Dataset listing
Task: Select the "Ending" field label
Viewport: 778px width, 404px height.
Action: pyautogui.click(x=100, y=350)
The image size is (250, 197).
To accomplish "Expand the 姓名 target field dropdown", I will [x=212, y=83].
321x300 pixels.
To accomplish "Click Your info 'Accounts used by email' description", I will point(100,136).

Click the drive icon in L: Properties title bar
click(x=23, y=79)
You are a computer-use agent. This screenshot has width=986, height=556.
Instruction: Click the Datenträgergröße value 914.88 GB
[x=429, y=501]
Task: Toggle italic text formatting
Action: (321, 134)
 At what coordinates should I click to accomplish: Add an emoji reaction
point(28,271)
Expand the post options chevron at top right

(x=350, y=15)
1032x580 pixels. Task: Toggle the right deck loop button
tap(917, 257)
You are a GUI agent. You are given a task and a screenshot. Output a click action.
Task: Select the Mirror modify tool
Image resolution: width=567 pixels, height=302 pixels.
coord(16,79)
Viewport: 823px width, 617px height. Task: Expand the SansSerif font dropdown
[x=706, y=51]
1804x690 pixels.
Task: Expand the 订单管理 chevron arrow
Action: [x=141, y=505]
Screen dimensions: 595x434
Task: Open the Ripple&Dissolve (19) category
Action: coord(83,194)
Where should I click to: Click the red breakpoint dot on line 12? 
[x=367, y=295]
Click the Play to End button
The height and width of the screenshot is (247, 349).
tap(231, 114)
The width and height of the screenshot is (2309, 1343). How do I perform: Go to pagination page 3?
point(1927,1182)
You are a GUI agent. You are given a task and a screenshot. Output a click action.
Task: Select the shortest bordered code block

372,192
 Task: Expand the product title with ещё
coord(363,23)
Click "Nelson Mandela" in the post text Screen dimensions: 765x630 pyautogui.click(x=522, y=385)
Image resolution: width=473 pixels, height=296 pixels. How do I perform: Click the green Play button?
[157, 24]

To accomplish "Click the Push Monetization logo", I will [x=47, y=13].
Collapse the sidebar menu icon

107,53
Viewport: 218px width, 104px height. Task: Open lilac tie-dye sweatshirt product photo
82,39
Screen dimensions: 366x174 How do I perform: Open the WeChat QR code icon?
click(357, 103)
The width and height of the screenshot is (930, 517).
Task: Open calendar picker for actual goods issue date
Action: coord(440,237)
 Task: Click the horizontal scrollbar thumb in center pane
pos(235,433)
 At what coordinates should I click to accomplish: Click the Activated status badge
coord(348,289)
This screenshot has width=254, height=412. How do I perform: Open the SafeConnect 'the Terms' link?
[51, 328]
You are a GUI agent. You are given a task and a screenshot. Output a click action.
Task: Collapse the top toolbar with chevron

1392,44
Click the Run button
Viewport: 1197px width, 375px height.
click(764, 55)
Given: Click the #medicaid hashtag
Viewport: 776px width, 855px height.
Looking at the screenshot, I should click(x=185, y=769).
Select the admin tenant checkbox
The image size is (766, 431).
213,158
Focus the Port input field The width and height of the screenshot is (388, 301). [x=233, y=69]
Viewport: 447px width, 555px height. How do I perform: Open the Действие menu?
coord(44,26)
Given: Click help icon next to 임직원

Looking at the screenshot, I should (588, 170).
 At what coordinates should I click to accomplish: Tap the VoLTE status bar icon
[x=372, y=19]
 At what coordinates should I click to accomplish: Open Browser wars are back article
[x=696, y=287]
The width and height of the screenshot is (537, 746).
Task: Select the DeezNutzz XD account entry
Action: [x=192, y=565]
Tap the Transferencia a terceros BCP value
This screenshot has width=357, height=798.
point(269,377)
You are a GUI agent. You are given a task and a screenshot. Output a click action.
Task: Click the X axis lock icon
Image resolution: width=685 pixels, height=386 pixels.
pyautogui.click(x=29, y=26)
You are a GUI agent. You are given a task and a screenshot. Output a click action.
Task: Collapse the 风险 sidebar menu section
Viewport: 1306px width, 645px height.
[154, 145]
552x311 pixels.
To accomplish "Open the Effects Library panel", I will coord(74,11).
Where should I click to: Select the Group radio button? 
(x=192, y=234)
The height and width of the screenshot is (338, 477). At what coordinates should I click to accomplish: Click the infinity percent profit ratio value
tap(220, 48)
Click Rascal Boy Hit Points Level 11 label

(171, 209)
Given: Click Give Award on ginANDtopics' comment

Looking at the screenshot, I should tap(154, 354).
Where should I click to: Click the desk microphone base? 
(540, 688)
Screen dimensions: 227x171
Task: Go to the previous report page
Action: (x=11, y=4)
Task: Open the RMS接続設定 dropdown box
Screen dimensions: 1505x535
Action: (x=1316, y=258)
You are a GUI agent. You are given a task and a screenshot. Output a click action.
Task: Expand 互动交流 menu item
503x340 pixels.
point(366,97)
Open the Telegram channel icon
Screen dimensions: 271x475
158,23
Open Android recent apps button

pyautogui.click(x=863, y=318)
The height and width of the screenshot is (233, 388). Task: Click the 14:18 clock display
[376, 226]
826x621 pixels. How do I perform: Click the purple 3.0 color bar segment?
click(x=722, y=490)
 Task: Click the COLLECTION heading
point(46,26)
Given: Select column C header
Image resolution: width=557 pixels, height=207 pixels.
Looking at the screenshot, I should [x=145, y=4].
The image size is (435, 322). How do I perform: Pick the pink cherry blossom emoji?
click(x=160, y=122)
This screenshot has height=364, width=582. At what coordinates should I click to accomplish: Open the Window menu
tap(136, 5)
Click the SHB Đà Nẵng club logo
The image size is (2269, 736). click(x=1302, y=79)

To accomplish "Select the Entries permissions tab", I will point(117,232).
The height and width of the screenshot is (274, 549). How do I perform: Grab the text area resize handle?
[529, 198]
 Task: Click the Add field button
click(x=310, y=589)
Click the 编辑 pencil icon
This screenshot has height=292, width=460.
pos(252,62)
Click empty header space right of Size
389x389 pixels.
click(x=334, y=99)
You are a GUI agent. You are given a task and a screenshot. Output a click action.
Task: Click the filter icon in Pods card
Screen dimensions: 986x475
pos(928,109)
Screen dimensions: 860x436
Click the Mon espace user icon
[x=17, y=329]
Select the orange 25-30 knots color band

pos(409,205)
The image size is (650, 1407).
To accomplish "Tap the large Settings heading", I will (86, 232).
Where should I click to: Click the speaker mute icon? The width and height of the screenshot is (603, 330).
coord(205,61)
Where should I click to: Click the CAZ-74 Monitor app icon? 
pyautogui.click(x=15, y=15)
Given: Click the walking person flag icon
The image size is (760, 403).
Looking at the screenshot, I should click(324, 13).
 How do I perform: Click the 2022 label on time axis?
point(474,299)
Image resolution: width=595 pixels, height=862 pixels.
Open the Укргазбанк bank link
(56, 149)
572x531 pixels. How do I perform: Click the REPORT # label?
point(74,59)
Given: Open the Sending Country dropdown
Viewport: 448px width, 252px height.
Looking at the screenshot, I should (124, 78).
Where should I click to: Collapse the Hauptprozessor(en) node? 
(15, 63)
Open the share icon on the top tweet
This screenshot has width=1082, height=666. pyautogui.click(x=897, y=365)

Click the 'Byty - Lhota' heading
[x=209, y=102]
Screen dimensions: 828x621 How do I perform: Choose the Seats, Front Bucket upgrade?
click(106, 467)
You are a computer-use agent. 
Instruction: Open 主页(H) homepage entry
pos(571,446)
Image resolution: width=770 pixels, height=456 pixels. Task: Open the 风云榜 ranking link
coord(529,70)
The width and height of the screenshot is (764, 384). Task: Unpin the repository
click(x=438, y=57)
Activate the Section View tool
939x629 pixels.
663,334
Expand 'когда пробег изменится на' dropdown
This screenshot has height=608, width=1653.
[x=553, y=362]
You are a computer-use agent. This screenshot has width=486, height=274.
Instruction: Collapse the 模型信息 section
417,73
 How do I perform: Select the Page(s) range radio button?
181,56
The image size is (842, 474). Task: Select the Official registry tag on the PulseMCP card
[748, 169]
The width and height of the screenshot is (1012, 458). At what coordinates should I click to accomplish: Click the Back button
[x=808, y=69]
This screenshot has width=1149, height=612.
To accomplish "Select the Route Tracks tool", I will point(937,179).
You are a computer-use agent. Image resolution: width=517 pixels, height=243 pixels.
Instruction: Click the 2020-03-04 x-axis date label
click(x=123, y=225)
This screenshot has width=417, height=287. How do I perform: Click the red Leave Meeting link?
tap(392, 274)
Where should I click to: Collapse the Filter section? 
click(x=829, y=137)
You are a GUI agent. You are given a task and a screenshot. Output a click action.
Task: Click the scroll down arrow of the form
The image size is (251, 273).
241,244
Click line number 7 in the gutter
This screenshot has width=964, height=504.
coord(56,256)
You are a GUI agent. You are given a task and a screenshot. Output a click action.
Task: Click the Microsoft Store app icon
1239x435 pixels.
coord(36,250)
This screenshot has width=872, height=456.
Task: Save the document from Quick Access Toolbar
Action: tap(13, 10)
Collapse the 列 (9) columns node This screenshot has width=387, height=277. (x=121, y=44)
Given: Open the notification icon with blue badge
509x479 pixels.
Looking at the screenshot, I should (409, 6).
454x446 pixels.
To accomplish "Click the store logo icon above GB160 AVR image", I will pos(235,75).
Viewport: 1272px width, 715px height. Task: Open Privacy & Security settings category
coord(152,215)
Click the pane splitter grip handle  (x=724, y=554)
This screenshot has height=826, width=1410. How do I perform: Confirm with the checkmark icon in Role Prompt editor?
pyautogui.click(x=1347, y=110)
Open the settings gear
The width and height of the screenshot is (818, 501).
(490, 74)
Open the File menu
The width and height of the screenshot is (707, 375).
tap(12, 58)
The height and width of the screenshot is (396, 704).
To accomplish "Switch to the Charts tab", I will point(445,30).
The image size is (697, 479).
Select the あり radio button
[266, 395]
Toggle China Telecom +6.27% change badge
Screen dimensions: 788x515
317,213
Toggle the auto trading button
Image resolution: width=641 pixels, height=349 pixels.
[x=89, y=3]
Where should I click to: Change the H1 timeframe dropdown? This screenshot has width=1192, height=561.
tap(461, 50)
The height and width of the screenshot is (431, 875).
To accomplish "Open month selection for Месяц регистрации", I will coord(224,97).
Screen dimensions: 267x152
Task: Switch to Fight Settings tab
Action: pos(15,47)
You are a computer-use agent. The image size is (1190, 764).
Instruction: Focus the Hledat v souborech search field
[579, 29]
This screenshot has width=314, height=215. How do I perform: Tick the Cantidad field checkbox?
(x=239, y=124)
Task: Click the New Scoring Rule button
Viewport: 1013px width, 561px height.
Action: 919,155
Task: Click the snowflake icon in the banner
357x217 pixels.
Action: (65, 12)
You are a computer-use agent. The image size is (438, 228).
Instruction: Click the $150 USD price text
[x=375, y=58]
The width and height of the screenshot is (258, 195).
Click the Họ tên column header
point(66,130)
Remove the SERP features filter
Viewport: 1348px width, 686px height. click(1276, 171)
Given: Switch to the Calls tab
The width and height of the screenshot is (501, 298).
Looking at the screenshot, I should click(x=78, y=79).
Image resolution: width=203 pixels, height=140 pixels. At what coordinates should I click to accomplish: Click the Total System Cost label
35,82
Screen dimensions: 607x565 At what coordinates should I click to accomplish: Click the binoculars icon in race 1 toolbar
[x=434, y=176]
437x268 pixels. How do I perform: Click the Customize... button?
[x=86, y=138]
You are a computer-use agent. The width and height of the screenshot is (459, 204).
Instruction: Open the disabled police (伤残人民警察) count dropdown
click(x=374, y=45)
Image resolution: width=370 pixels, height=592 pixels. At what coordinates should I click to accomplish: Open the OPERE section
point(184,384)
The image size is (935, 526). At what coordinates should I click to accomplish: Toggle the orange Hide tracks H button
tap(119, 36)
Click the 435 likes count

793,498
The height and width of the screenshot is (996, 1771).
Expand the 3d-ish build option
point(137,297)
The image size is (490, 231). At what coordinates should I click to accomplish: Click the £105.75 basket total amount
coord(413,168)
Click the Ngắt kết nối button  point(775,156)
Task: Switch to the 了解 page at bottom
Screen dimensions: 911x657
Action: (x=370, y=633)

- _Exercise directions_: Format the listing above as a numbered list, from its first line through the line containing "point(1927,1182)", and drop any blank lines.

- _Expected answer_:
1. Task: Select the "Ending" field label
2. Viewport: 778px width, 404px height.
3. Action: pyautogui.click(x=100, y=350)
4. The image size is (250, 197).
5. To accomplish "Expand the 姓名 target field dropdown", I will [x=212, y=83].
6. 321x300 pixels.
7. To accomplish "Click Your info 'Accounts used by email' description", I will point(100,136).
8. Click the drive icon in L: Properties title bar
9. click(x=23, y=79)
10. You are a computer-use agent. This screenshot has width=986, height=556.
11. Instruction: Click the Datenträgergröße value 914.88 GB
12. [x=429, y=501]
13. Task: Toggle italic text formatting
14. Action: (321, 134)
15.  At what coordinates should I click to accomplish: Add an emoji reaction
16. point(28,271)
17. Expand the post options chevron at top right
18. (x=350, y=15)
19. 1032x580 pixels. Task: Toggle the right deck loop button
20. tap(917, 257)
21. You are a GUI agent. You are given a task and a screenshot. Output a click action.
22. Task: Select the Mirror modify tool
23. Image resolution: width=567 pixels, height=302 pixels.
24. coord(16,79)
25. Viewport: 823px width, 617px height. Task: Expand the SansSerif font dropdown
26. [x=706, y=51]
27. 1804x690 pixels.
28. Task: Expand the 订单管理 chevron arrow
29. Action: [x=141, y=505]
30. Screen dimensions: 595x434
31. Task: Open the Ripple&Dissolve (19) category
32. Action: coord(83,194)
33. Where should I click to: Click the red breakpoint dot on line 12? 
34. [x=367, y=295]
35. Click the Play to End button
36. The height and width of the screenshot is (247, 349).
37. tap(231, 114)
38. The width and height of the screenshot is (2309, 1343). How do I perform: Go to pagination page 3?
39. point(1927,1182)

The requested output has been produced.